Background: Artificial intelligence (AI) products have been widely used for the clinical detection of primary lung tumors. However, their performance and accuracy in risk prediction for metastases or benign lesions remain underexplored. This study evaluated the accuracy of an AI-driven commercial computer-aided detection (CAD) product (InferRead CT Lung Research, ICLR) in malignancy risk prediction using a realworld database.Methods: This retrospective study assessed 486 consecutive resected lung lesions, including 320 adenocarcinomas, 40 other malignancies, 55 metastases, and 71 benign lesions, from September 2015 to November 2018. The malignancy risk probability of each lesion was obtained using the ICLR software based on a 3D convolutional neural network (CNN) with DenseNet architecture as a backbone (without clinical data). Two resident doctors independently graded each lesion using patient clinical history. One doctor (R1) has 3 years of chest radiology experience, and the other doctor (R2) has 3 years of general radiology experience. Cochran's Q test was used to assess the performances of the AI compared to the radiologists.
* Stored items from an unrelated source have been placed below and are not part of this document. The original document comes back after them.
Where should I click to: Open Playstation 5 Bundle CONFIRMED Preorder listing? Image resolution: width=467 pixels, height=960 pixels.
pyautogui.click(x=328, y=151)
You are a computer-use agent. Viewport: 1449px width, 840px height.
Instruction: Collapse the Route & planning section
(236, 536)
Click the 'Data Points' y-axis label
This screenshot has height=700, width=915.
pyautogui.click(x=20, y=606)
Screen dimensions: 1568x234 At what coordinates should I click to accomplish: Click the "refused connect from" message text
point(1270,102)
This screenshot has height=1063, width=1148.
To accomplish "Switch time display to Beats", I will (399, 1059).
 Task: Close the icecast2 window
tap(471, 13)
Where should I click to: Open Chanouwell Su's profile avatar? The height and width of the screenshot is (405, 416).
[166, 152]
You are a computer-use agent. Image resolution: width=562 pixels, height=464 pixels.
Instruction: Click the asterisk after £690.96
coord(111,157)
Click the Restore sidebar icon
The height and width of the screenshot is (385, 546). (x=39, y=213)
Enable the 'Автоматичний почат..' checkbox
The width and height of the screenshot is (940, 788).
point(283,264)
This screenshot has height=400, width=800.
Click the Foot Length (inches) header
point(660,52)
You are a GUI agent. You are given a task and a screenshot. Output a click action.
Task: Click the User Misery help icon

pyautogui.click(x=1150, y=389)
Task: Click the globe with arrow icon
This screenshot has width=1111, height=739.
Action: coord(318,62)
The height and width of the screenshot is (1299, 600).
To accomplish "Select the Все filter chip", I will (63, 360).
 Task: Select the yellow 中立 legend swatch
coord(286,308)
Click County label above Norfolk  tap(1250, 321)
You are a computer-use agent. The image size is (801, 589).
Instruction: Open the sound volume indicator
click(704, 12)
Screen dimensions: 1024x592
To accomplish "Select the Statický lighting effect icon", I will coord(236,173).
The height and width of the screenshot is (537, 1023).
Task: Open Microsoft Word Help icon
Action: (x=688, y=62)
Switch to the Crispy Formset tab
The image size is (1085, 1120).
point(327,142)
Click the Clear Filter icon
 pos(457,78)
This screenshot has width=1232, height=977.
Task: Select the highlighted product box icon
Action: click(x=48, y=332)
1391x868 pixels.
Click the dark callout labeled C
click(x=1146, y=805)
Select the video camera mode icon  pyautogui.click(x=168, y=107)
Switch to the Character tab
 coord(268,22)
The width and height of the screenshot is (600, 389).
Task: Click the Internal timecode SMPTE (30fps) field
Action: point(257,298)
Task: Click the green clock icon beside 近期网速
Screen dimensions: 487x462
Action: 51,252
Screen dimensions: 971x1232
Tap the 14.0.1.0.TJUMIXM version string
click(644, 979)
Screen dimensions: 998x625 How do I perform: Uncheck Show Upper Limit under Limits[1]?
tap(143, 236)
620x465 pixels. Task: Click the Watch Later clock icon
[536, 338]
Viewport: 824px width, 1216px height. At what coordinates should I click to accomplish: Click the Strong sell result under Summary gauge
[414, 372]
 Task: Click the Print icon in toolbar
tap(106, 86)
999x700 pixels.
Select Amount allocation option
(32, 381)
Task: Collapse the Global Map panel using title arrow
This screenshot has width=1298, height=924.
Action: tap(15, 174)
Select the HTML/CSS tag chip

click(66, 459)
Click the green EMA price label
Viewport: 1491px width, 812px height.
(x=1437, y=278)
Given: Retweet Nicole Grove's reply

Results:The accuracy of malignancy-risk prediction using the ICLR for adenocarcinomas, other malignancies, metastases, and benign lesions was 93.4% (299/320), 95.0% (38/40), 50.9% (28/55), and 40.8% (29/71), respectively. The accuracy was significantly higher in adenocarcinomas and other malignancies compared to metastases and benign lesions (all P<0.05). The overall accuracy of risk prediction for R1 was 93.6% (455/486) and 87.4% for R2 (425/486), both of which were higher than the 81.1% accuracy obtained with the ICLR (394/486) (R1 vs. ICLR: P<0.001; R2 vs. ICLR: P=0.001), especially in assessing the risk of metastases (P<0.05). R1 performed better than R2 at risk prediction (P=0.001).
Conclusions:The accuracy of the ICLR for risk prediction is very high for primary lung cancers but poor for metastases and benign lesions.